**Text section**:

****************

Light therapy can help to improve mood and strengthen the immune system, laser therapy is used in pain therapy and to accelerate wound healing. Can light pulses also protect neurons of the substantia nigra from destruction? After promising observations from animal models, several human studies are in their early stages.
When the Australian neuroanatomist Prof. John Mitrofanis learned 10 years ago that light in the near-infrared (NIR) range can protect retinal cells against toxins, he had the idea to try this in Parkinson's disease. First, his team used a mouse model of the disease to show that this light protected the dopamine-producing cells of the substantia nigra from a neurotoxin. He told this to the French neurosurgeon and physicist Alim Louis Benabid, one of the co-developers of the Deep Brain Stimulation (DBS) method, with whom he had already done research in the past.
Both of them came to the conclusion that if the light was only directed at the skull from outside, as in mice, it would not penetrate deep enough in larger animals. Benabid immediately thought of a device that would bring the impulses close to the target area.
In 2017 such a device was developed. It was implanted in nine macaques that had received a neurotoxin that causes Parkinson's disease. The implanted device applied NIR light to the midbrain. When the first monkey moved after three weeks as if nothing had ever happened, the scientists were almost euphoric. Compared to eleven macaques that had received only the neurotoxin, the light-treated animals developed fewer symptoms and 20-60% of the neurons normally attacked by the neurotoxin were preserved.

****************

**Information provided**:

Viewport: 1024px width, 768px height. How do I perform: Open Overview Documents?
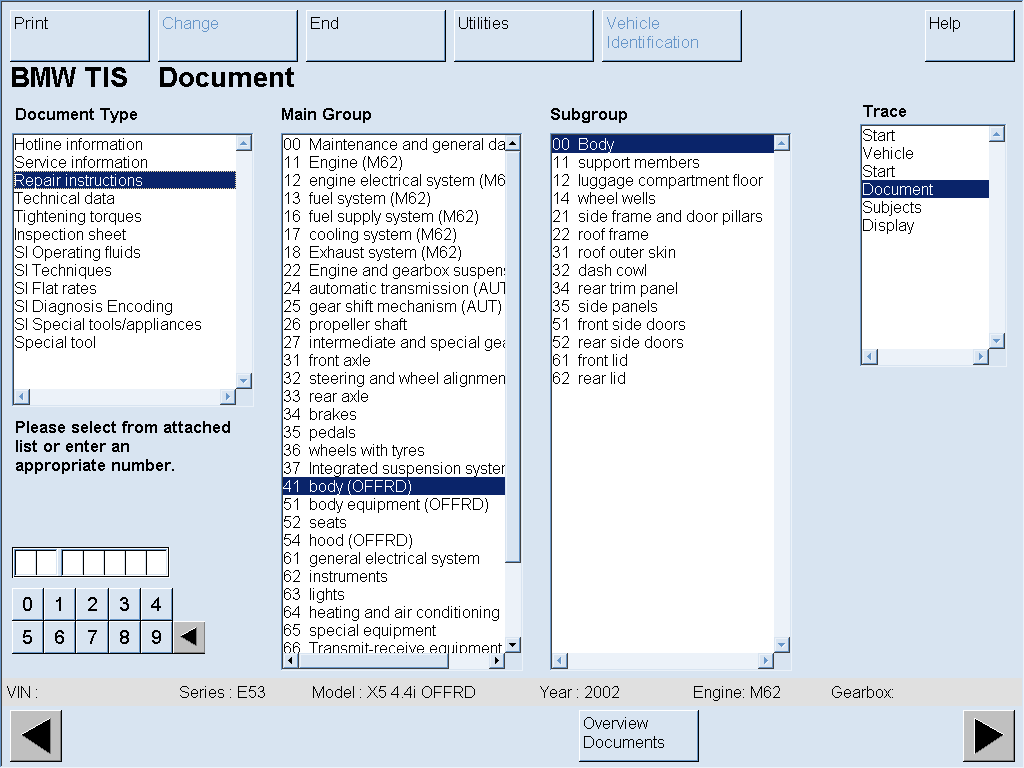pyautogui.click(x=638, y=734)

****************

**Activities**:
1: From the text on light therapy for Parkinson's disease, list every number it gives, in the wording used there.
2: Translate this sentence from the text on light therapy for Parkinson's disease into Spanish: "Both of them came to the conclusion that if the light was only directed at the skull from outside, as in mice, it would not penetrate deep enough in larger animals."
3: Write what comes next in the text on near-infrared light and Parkinson's disease, starting after its last sentence.
The material comes from a source unrelated to the text on light therapy for Parkinson's disease.

**Solved tasks**:
1:
- 10 years ago
- 2017
- nine
- three weeks
- eleven
- 20-60%

2: Ambos llegaron a la conclusión de que, si la luz solo se dirigía al cráneo desde el exterior, como en los ratones, no penetraría lo suficiente en animales más grandes.

3:
Mitrofanis and some colleagues (including one who treated her own arthritic knee with an envelope of LEDs) published a study on six Parkinson's patients last year. In these patients, wearing helmets lined with LEDs improved facial expression, auditory processing, participation in conversations, sleep quality, and motivation. Unfortunately, no major effect on motor skills was observed. One of the patients stated that "When I miss a day session, I slowly change. Bad dreams return, my tolerance level drops significantly and my lethargy increases significantly".
At the University of Sydney, a study is planned with 120 patients wearing a more sophisticated helmet. At the University of Florida, too, the effect of externally applied NIR light versus "sham" light on behavior and motor skills will soon be investigated in 24 randomized patients. Although Dawn Bowers, the neuropsychologist who will lead this trial, is excited, she herself expresses uncertainty as to whether a transcranial procedure can penetrate deep enough to achieve really substantial improvements. She is more hopeful about the more invasive version of the implant.
The first study of this kind will be started this autumn by Dr. Benabid in France and will follow 14 patients with early-stage Parkinson's disease for 4 years. Seven of them will be treated at regular intervals with light pulses of 670 nanometres, which are delivered to the brain via a thin laser diode cable. The initial priority here will be to demonstrate the safety of the implant and evaluate the progress of the disease. Dr. Benabid himself says: "The effect must be great. There is no reason to perform extensive surgery for only a slight improvement". One difficulty will be to detect the protective effect if any.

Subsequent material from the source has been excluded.